Oak leavesCredit: Pixabay


During the 10th and 11th centuries, England was divided into several administrative areas. The borders of these areas were largely decided based on those of historic kingdoms that existed on the land prior to the creation of the Kingdom of England.[1] Often referred to as 'shires', these regions would be presided over by a man holding what would become the title of 'Earl'. With the title came privileges such as landownership and the chance at earning a major income from it. However, it also came with duties such as making sure that their designated area prospered. As time went on, more titles were created. Some of the specifics as to how early Earls became so may be lost to history, but at least in succeeding years they would be selected by the reigning monarch. The title would often be passed on through the following generations of their families, typically beginning with their eldest sons.

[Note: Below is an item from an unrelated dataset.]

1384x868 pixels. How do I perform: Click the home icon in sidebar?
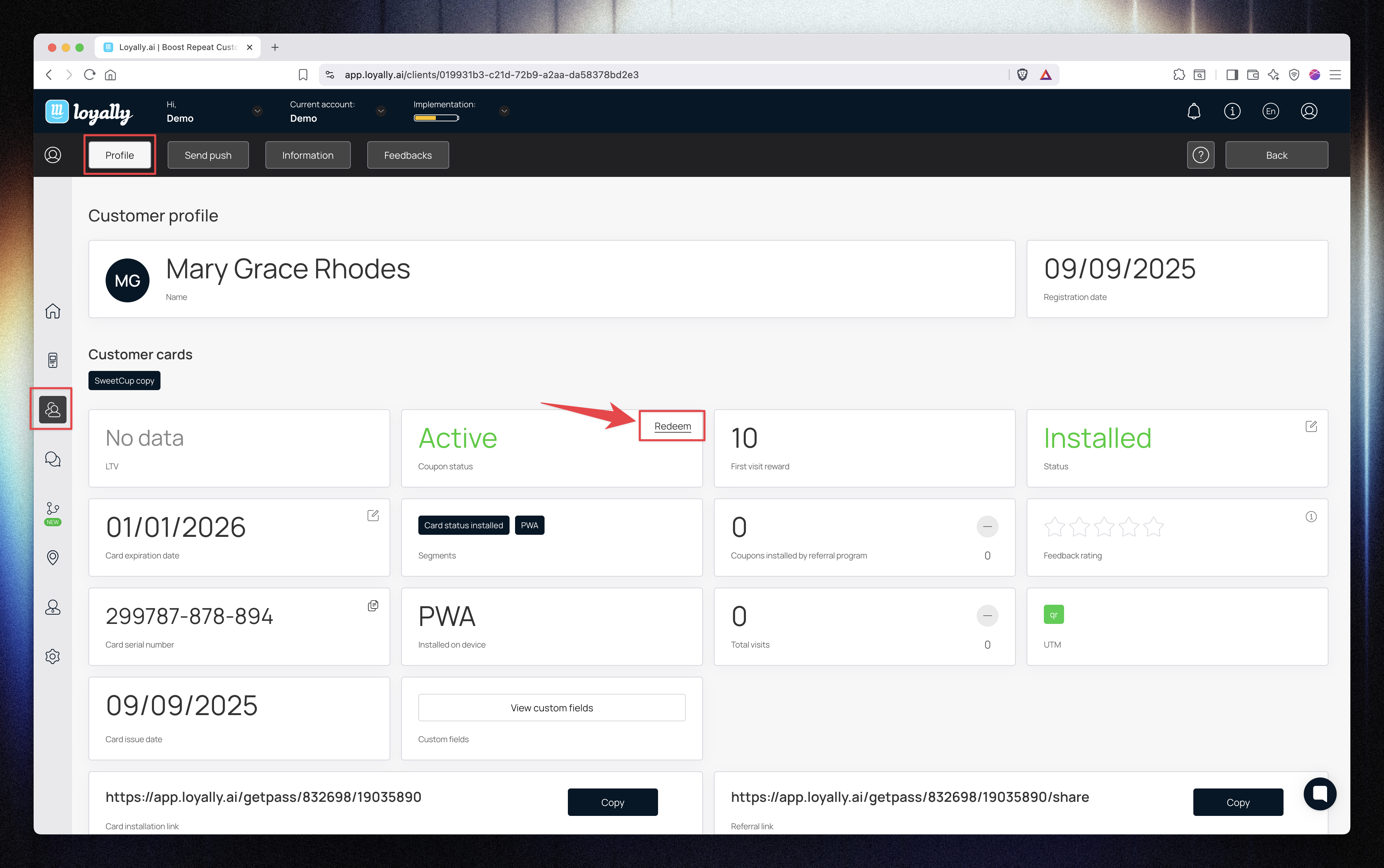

In the years following the creation of these districts (later known as earldoms) in England, similar practices would spring up in the Kingdom of Scotland, the Kingdom of France, Wales and Ireland. The uniting of England, Scotland and Wales into the Kingdom of Great Britain in 1707 meant that new titles bestowed in those lands would be part of the Peerage of Great Britain. Following the formation of the United Kingdom of Great Britain and Ireland in 1801, most new peers of these regions would become part of the Peerage of the United Kingdom.

Since the division of the island of Ireland into Northern Ireland (which became part of the United Kingdom of Great Britain and Northern Ireland) and the Republic of Ireland, the Peerage of Ireland has remained under the jurisdiction of the British monarchy. However, no new peerages (or any similar title) can be accepted by a citizen of the Republic of Ireland without the approval of the country's government.

After the establishment of the House of Lords (the upper house of the British Parliament), all peers were automatically granted membership. Currently, only a select group of peers are still granted the same right. Many other alterations have been made to the system as time has passed. Though it had happened on occasion in the past, what are known as 'life peers' began being regularly appointed to the House of Lords in the 1950s. Life peerages are not passed on to following generations.[2]

Several British Prime Ministers have been peers. Most recently, Alec Douglas-Home was the Earl of Home and a member of the House of Lords when he became Prime Minister in 1963. After assuming his new responsibilities, he gave up his earldom and left the House of Lords to run for (and win) a seat in the House of Commons, the lower house of the U.K. Parliament. He had previously been a member of the House of Commons on two separate occasions. Upon Douglas-Home's passing in 1995, the title of Earl of Home was given to his son, David.


1. Duke and Duchess - Based on similar ranks in other countries, dukes and duchesses rank only below the reigning king or queen.[3]

2. Marquess and Marchioness - Arguably the rarest of these ranks, they are similar to marquis and marquise in France.

3. Earl and Countess

4. Viscount and Viscountess - Also similar to ranks found in other countries, they seem to have been created in the 15th century.

5. Baron and Baroness (England, Wales, Ireland)/Lord and Lady of Parliament (Scotland) - Baron and baroness are again similar to foreign ranks. To date, they are the only ranks that have been granted to life peers.